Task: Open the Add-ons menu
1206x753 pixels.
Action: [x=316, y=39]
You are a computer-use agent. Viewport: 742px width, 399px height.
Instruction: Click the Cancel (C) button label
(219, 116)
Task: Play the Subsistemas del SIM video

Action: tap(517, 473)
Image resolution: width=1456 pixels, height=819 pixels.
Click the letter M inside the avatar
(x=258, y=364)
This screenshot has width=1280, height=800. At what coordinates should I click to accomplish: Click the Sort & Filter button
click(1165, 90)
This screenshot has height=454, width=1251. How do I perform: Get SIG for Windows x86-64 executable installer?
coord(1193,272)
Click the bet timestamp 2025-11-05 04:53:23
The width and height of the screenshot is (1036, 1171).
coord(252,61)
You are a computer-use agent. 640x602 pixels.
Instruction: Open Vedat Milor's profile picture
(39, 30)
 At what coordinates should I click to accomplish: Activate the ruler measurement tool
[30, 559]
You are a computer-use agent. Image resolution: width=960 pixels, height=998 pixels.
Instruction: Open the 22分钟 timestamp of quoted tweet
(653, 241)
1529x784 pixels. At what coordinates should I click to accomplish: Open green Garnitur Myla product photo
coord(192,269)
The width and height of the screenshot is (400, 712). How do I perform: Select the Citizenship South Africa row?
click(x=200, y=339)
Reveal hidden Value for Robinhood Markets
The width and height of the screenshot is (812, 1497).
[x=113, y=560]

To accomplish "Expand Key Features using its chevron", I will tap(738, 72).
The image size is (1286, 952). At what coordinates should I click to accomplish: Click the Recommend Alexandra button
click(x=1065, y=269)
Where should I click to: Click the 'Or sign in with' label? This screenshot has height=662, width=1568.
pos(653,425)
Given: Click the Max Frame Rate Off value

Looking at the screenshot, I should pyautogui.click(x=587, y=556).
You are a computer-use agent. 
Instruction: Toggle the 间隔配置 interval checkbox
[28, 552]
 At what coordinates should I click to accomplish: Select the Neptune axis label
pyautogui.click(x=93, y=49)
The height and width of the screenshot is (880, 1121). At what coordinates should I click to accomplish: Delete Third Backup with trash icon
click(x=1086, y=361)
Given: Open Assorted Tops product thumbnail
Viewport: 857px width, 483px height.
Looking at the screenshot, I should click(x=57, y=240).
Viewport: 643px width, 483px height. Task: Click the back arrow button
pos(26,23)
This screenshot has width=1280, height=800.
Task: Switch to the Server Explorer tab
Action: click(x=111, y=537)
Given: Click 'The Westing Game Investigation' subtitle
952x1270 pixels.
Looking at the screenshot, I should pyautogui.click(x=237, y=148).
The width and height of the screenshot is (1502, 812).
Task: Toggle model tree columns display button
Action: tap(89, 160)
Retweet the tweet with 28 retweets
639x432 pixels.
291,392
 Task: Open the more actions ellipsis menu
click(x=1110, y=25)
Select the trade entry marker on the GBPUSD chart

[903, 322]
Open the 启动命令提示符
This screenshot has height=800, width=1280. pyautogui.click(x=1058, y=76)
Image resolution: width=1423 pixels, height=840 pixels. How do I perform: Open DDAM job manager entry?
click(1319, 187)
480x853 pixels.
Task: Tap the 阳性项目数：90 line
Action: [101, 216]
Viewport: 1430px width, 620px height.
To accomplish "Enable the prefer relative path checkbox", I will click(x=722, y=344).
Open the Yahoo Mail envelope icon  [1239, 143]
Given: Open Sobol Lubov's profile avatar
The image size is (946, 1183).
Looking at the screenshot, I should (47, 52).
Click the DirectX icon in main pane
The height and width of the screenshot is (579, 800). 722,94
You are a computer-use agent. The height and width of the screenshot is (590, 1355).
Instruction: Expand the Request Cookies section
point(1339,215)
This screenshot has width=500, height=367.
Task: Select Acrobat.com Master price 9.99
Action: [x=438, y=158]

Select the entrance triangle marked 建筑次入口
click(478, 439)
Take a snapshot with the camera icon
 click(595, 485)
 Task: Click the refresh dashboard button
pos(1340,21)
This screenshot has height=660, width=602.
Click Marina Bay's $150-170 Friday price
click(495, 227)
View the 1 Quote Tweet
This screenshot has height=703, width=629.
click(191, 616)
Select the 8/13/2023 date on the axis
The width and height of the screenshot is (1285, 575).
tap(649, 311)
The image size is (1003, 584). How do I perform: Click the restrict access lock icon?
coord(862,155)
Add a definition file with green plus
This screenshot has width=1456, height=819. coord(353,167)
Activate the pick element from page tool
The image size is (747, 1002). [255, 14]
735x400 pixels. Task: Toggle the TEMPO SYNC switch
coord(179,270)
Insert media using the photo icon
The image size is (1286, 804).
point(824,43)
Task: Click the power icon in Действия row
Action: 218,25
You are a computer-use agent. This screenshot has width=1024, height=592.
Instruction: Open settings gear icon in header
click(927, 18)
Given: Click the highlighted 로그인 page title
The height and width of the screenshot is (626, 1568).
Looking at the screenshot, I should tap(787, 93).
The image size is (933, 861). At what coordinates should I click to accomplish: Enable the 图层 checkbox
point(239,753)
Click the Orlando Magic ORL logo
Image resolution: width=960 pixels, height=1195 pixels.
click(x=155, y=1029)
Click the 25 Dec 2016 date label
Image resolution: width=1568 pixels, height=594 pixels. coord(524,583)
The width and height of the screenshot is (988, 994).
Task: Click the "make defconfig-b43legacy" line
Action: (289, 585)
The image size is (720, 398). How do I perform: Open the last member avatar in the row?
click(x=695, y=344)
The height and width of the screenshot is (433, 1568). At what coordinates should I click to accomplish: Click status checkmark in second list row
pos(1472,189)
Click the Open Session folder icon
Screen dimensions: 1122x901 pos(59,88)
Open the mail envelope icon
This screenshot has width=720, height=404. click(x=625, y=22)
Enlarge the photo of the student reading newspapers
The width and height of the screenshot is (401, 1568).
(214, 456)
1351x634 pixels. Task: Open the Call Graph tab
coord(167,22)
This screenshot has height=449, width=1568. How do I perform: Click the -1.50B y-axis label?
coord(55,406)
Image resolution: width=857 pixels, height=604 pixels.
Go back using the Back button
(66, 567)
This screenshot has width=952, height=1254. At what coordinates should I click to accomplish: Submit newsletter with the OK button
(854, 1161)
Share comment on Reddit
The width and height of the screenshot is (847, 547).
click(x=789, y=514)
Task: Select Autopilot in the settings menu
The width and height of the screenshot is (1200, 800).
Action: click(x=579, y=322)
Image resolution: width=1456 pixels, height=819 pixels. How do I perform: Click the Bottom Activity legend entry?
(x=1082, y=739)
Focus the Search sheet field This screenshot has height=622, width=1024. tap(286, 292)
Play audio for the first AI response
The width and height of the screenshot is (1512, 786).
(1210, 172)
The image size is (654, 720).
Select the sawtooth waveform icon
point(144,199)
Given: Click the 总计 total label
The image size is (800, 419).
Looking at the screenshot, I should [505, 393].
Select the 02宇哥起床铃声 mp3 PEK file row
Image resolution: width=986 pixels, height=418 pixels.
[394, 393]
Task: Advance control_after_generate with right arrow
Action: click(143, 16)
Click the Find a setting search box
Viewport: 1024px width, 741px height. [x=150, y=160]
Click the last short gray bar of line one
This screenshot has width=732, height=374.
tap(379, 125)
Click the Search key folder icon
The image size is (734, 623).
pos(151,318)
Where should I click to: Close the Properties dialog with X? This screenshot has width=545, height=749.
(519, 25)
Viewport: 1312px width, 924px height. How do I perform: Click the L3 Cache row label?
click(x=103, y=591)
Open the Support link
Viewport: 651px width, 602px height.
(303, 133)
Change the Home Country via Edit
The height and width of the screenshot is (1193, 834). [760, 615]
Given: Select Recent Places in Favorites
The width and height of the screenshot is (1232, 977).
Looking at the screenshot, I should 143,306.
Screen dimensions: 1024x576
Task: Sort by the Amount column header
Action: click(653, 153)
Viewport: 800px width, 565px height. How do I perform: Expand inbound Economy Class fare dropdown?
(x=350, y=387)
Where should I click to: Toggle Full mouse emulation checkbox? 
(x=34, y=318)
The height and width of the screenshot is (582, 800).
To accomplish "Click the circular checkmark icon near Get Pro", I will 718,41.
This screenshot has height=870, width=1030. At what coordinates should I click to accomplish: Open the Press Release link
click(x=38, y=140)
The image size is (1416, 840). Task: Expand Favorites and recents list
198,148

#####

Copy every line of the listing containing the string "agent".

Exercise solution:
You are a computer-use agent. Viewport: 742px width, 399px height.
You are a computer-use agent. 640x602 pixels.
You are a computer-use agent. Image resolution: width=960 pixels, height=998 pixels.
You are a computer-use agent. 
You are a computer-use agent. The height and width of the screenshot is (590, 1355).
You are a computer-use agent. This screenshot has width=1024, height=592.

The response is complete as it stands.